One of the confusing things about academia, to me, is that the level of willingness to tolerate broken stairs “because they could be worse” or assertions (or assumptions) of virtue on the basis of someone having marginalized trainees or friends.
It doesn’t even have to be an openly stated excuse at this point: some people just present themselves as practitioners of reflexive inclusion due to, for example, being a white woman and then having other white women know that in general they have marginalized friends or trainees
And it’s weird, right, because white women can acquire virtue via their performed proximity to the suffering of others...

...while those others are required to have no voice so that the virtuous white women have someone to speak for.

It’s a bald-faced double standard.
But in spite of decades of training in critical examination of evidence and careful winnowing of what conclusions can ethically be made...
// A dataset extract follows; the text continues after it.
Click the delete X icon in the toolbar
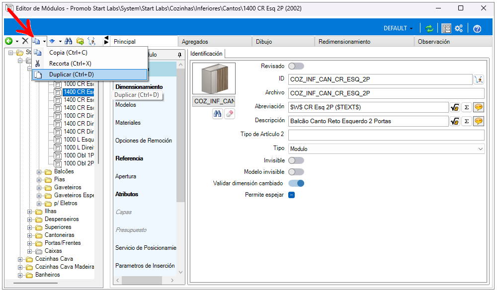The width and height of the screenshot is (497, 294). tap(25, 41)
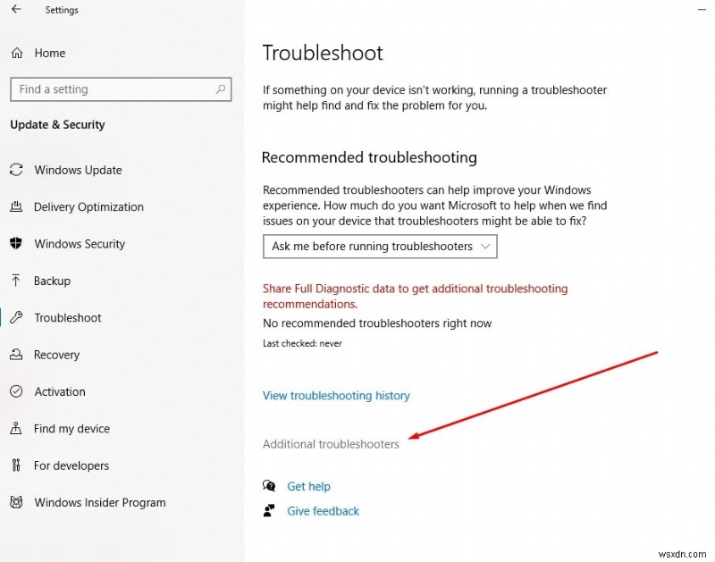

...academics in general still are 100% just fine with this very obvious and really yick double standard.
I mean I know why this is. It’s because white supremacy posits that white womanhood is inherently virtuous, and then the liberal cosplay of care about human rights gets overlaid very neatly onto this.

But the dissonance still boggles me sometimes.
ICYMI a broken stair is someone treated by their colleagues as though they’re not a danger, but anyone new who relies on those signals to trust the person quickly finds out that it’s a bad plan.

Those who know what step to avoid don’t get injured by a broken step in a staircase.
And there’s a whole body of literature (really) out there on the functions of allies, so it’s not as though every broken stair is equally dangerous to everyone.

Of course the phenomenon isn’t limited to white women, but those are who is on my mind this evening.